I’ve been practicing my meditation more these past two weeks. My time has been less pressing, at least until I start my next job. I’ve carved out a little corner with a Buddha, a hamsa, and a zafu cushion.
Some of the guided meditations I’ve used come from the app Insight Timer. I’ve also purchased meditations from the CDM Spiritual Center. The latter was recommended to me from a spiritual healer I had been introduced to back in 2016.
In my meditation, and in my journaling, I’ve been exploring the fact that many of us suffer duality in our lives. The masks we wear for outer acceptance, and the true self that lies somewhere deeper.
The Zen poem Hsin Hsin Ming states:
Faith mind are not two
Nondual faith mind
I suppose I take it to mean that both mind and reality can easily be split in two (or more) parts, if we allow it to. But everything is one whole, and in accepting that oneness, we release that perception of future desires, or past regrets, and live entirely in the moment.
It’s the doing of that which is a bit difficult…
I fail at meditation more often than I succeed. I do idle well. But doing nothing. That takes some practice.

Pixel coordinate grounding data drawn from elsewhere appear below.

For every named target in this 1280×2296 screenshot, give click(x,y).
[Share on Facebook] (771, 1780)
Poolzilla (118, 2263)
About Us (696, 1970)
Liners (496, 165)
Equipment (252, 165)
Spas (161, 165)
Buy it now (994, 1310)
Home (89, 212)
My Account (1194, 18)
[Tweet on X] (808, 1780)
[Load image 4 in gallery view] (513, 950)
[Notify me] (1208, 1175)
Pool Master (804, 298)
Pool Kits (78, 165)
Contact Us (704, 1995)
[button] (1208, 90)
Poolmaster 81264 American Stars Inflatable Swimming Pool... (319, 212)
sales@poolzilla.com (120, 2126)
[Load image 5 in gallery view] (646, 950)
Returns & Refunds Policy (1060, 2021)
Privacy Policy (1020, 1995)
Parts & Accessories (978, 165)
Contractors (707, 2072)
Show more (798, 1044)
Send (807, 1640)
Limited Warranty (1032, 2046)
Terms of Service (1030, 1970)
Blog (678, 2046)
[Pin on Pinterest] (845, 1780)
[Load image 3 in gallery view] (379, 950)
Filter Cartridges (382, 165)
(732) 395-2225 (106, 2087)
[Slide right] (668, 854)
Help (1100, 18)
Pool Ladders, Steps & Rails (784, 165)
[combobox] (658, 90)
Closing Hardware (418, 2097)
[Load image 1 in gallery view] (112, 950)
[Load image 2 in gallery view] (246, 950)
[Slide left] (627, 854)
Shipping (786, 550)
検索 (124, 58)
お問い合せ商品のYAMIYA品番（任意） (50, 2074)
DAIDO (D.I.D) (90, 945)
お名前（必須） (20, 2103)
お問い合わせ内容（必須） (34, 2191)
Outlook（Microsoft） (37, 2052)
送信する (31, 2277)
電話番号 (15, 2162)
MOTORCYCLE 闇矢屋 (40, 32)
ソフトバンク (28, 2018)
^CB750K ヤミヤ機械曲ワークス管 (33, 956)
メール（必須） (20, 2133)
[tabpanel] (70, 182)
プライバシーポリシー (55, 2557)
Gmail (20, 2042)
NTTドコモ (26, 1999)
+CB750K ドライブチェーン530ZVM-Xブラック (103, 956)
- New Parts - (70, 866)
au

For many months my meditation practice was an early morning activity. I would generally write my morning pages, then sit and focus on my breathing. Five minutes. Six. Ten. I think I made it to fifteen minutes daily.
The more outside concerns I let creep in to my day, the more difficult it was to focus on meditation. I began missing days. Both of breath work and stillness, as well as my morning pages. The past several months have been completely inconsistent – as evidenced by the frequency of my blog posts.
The outside world isn’t outside. It’s the world, and we are a part of it. It is the lotus blossom, and our job is to hold it in our hands. Each of us.
I’m reminded of a Saturday morning cartoon I used to watch: Where on Earth is Carmen Sandiego?” (now reimagined on Netflix).
Young detective Zack is sitting with a zen monk who is making tea. (This is from a memory of probably 20+ years ago, so it may be hazy). The monk is taking his time preparing tea, and Zack is being anxious. The monk tells Zack to meditate. He says there isn’t time. And the monk responds, “That is why you need it.”
In meditation, especially early on in your practice, you will find yourself fidgety. Attention drifts, as it does when we focus on other things as well (work, personal life, wherever). The important thing is not to fight with yourself over the distraction, but to accept it, acknowledge it, and then it let it past you.
Like a rock in a river, many different things may bump and nudge you. You do not push back, but let it roll past you on its own journey.
Mindfully accepting distraction, and releasing it, is as much a part of meditating as the sitting in stillness.